Objective 1:
Can you copy word for word the part of the passage on Telangana politics starting at "The natural question" and ending at "Telangana's 33 districts."?
Objective 2:
Would you carry on the passage on Telangana politics from the point where it stops?
___ Excerpt
First, protection. Several BRS leaders facing investigations or legal troubles have found that their cases quietly stall once they cross to Congress. This is neither unique to Telangana nor unprecedented in Indian politics, but the scale and openness with which it is being conducted is striking.

Second, accommodation. Revanth Reddy has shown a willingness to adjust his cabinet, his board appointments, and his administrative postings to make room for defectors. The appointment of Surekha Konidela to the Yadagirigutta board and the supersession of senior IAS officers in favour of loyalists are part of the same logic: every institutional slot is a currency, and Revanth is spending lavishly to purchase political loyalty.

Third, cadre capture. When a BRS MLA crosses, they do not come alone. They bring their mandal presidents, their booth agents, their village-level fixers — the human infrastructure of electoral politics. This is the layer the BJP cannot replicate with central money or national rallies. It is built over decades, relationship by relationship, favour by favour. Revanth Reddy is buying it pre-built.

Why the BJP Cannot Simply Copy the Playbook

The natural question — why doesn't the BJP run its own 'Operation Akarsh'? — has a painfully simple answer: it has nothing to offer. In a state where the BJP is not in power, it cannot offer the protection, the board seats, the contract access, or the administrative accommodation that a ruling party can. Its only currency is a potential future — "join us now, and when we win the state, you will be rewarded." But after the 2023 assembly result, where the BJP won just eight of 119 seats, that future looks distant enough that few BRS leaders are willing to bet their careers on it.

The central leadership's response, according to reports, has been to periodically announce organisational restructuring — new state presidents, new office-bearers, new committees. But committees do not win ward elections. Workers do. And the workers are walking into Congress offices across Telangana's 33 districts.

The Larger Southern Calculation

Telangana was supposed to be the BJP's southern anchor. Unlike Tamil Nadu, where Dravidian politics is structurally inhospitable, or Kerala, where the Left Front has deep ideological roots, Telangana appeared culturally and demographically open to the BJP's Hindutva pitch. The party's growth from zero Lok Sabha seats in 2014 to four in 2019 to eight in 2024 seemed to validate this thesis.
______
___ Dataset extract
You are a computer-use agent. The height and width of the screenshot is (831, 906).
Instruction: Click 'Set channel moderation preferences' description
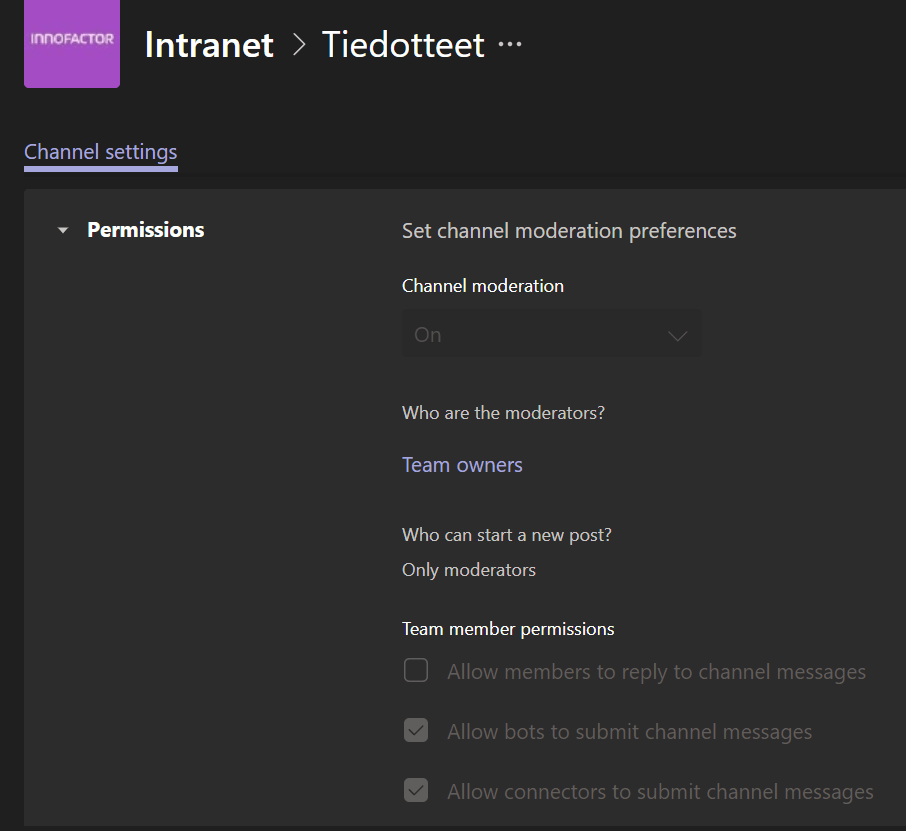pyautogui.click(x=569, y=231)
______
Right answer 1:
The natural question — why doesn't the BJP run its own 'Operation Akarsh'? — has a painfully simple answer: it has nothing to offer. In a state where the BJP is not in power, it cannot offer the protection, the board seats, the contract access, or the administrative accommodation that a ruling party can. Its only currency is a potential future — "join us now, and when we win the state, you will be rewarded." But after the 2023 assembly result, where the BJP won just eight of 119 seats, that future looks distant enough that few BRS leaders are willing to bet their careers on it.

The central leadership's response, according to reports, has been to periodically announce organisational restructuring — new state presidents, new office-bearers, new committees. But committees do not win ward elections. Workers do. And the workers are walking into Congress offices across Telangana's 33 districts.

Right answer 2:
But Lok Sabha seats won on Modi's name in a national election and a durable state-level party are fundamentally different organisms. As analysts have pointed out, the BJP's Telangana vote share surges during general elections — when national sentiment, Modi's personal appeal, and massive media spending converge — then recedes sharply in state and local contests, where ground-level organisation decides outcomes. The party is, in effect, a tide that rises with the national moon and retreats when it sets.

Compare this with what is happening in Tamil Nadu, where new political playbooks are being built from scratch, or with Karnataka, where the BJP has at least fought the patronage war on equal terms. In Telangana, the BJP has not yet figured out how to fight the kind of war being waged.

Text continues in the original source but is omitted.